FAZIT zu "Nachleben"

Literaturhexle

Moderator
Teammitglied
2. April 2017
19.497
50.143
49
Wie hat euch der Roman als Ganzes gefallen? Bitte gebt uns ein Fazit in ein paar spontanen Sätzen.
 

GAIA

Bekanntes Mitglied
27. Dezember 2021
2.273
10.719
49
Thüringen
Ich musste den Roman noch etwas sacken lassen, bevor ich mich an ein Fazit wage. Das finde ich hier besonders schwierig, da ich mit Fingerspitzengefühl an die Thematik herangehen möchte. Denn eindeutig ist es verdammt wichtig, dass Autoren und Bücher von Autoren in den Blickpunkt gerückt werden, die aus der Sichtweise der Koloniesierten erzählen. Durch "Nachleben" habe ich definitiv etwas über die zunächst deutsche und später britische Besatzungsmacht in Ost-Afrika gelernt. Aber das Gelesene fühlte sich nicht so tief und eindringlich für mich an, wie ich das aus anderen aktuellen Veröffentlichungen besonders jüngerer afrikanischer Autor:innen kenne. Viele Passagen wirkten sehr nüchtern, lehrbuchhaft. Die im Roman erzählte Geschichte war keine schlechte, aber konnte mich erzählerisch auch nie so richtig berühren. Der Schreibstil ist recht einfach gehalten und passte für mich nicht. Wie schon im ersten LA erwähnt, würde für mich persönlich ein Autor, der den Nobelpreis erhalten hat, das Kriterium erfüllen, dass er mit seinen Büchern eine Symbiose aus gekonnter literarischer Form und wichtigem Inhalt schafft.

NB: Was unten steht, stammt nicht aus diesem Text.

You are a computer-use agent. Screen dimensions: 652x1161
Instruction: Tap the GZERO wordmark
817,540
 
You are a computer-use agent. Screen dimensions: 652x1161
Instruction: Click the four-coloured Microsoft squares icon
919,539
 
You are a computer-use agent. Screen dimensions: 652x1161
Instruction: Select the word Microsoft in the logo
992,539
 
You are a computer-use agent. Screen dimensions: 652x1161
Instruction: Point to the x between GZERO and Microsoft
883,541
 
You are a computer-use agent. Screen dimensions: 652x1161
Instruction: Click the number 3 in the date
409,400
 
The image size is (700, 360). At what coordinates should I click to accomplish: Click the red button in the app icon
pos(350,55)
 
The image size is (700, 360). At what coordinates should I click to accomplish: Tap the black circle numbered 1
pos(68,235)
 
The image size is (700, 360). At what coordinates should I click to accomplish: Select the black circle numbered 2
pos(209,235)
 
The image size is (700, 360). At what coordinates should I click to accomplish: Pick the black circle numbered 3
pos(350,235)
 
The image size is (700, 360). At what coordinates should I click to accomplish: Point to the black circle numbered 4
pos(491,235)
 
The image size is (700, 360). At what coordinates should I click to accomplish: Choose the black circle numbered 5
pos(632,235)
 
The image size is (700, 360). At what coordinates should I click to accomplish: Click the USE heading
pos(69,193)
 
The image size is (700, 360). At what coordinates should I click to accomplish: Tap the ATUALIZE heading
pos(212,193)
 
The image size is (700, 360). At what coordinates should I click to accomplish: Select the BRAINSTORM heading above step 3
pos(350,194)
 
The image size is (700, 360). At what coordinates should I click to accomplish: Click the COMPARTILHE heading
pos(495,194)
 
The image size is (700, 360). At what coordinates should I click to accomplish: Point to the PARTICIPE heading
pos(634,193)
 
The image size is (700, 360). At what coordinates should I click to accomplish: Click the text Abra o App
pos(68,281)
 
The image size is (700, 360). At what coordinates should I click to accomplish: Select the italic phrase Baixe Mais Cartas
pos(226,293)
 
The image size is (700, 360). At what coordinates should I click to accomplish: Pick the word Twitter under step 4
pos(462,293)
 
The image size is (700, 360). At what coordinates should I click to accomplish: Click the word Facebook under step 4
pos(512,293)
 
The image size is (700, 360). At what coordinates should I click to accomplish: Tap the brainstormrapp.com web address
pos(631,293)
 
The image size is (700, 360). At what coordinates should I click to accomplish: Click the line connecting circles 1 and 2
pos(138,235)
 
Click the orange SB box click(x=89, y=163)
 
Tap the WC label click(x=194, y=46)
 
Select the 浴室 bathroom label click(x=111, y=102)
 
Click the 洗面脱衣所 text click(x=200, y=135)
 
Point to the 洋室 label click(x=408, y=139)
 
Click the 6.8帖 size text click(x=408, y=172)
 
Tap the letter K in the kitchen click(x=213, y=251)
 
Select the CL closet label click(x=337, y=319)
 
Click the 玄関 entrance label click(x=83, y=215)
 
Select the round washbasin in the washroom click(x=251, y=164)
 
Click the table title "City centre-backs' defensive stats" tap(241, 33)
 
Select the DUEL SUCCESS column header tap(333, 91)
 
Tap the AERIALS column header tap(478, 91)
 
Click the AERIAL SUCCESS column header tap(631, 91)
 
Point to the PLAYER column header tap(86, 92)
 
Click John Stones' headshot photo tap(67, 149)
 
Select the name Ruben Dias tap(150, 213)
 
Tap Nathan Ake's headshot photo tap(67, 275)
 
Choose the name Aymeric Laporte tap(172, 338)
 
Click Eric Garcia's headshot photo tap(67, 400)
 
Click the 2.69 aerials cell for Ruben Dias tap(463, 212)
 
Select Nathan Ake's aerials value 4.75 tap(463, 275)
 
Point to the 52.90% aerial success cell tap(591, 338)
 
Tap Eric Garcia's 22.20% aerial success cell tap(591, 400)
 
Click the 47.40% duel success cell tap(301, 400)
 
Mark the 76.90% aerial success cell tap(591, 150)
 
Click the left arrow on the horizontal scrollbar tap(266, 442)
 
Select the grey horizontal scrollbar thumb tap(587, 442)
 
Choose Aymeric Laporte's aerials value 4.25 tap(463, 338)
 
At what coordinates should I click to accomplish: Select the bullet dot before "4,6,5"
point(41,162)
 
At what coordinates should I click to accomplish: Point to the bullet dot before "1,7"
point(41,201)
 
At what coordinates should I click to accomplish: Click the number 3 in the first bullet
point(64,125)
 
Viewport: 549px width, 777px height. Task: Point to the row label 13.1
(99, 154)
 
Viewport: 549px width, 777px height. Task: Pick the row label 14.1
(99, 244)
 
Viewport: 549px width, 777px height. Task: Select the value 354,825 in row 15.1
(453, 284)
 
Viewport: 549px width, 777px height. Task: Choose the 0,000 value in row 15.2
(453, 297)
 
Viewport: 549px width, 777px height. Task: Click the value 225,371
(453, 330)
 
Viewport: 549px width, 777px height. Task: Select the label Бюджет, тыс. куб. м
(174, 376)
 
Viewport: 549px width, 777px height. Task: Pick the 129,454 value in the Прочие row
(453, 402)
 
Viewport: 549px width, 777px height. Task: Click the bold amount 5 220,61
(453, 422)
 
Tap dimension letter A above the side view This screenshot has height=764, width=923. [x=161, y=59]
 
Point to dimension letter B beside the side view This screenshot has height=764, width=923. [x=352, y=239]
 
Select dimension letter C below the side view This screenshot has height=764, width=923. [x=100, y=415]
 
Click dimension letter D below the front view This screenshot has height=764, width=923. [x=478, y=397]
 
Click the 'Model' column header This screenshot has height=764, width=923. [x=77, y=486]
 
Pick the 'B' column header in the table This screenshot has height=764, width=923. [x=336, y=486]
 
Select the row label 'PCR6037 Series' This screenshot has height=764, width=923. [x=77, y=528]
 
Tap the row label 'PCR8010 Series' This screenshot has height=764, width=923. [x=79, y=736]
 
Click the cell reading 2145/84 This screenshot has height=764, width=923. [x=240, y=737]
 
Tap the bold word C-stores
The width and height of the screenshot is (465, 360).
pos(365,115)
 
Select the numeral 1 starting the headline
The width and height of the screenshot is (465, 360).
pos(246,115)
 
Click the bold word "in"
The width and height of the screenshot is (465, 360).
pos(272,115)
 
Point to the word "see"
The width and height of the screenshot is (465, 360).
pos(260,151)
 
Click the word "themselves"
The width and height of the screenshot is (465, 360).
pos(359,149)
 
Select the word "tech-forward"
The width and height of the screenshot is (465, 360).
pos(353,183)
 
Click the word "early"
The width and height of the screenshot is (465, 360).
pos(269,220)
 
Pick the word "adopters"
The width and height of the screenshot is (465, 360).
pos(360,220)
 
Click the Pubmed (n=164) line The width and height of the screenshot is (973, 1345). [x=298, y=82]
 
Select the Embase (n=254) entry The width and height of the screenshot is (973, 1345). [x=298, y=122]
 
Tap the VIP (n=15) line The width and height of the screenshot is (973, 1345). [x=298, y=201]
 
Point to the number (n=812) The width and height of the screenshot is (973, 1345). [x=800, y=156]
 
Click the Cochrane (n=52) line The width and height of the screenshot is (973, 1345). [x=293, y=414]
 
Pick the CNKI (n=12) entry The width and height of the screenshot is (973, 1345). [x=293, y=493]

Das wichtige historische Thema erkenne ich hier definitiv an, aber die literarische Form fehlt mir zu sehr.
Worüber ich noch nachdenken musste und was mir ganz gut gefällt ist der Titel des Buches. Ich bleibe mal beim englischen Original: "Afterlives". Da steckt das vielschichtige Wort für das Leben nach dem Tod drin. Hier wandelt der Autor das aber ab und es geht - meines Erachtens - um das Leben nach dem Krieg. Sowohl für Hamza als auch Ilyas, von dem wir über weite Strecken im Roman nichts erfahren. Diese Idee finde ich gekonnt durch den Titel illustriert. Nur leider gefiel es mir einfach nicht sonderlich gut, dass uns das "Nachleben" von Ilyas zum Schluss so vor die Füße geworfen wurde. Ein hypothetisches Buch, was sein "Nachleben" detailierter erzählt würde mich durchaus interessieren.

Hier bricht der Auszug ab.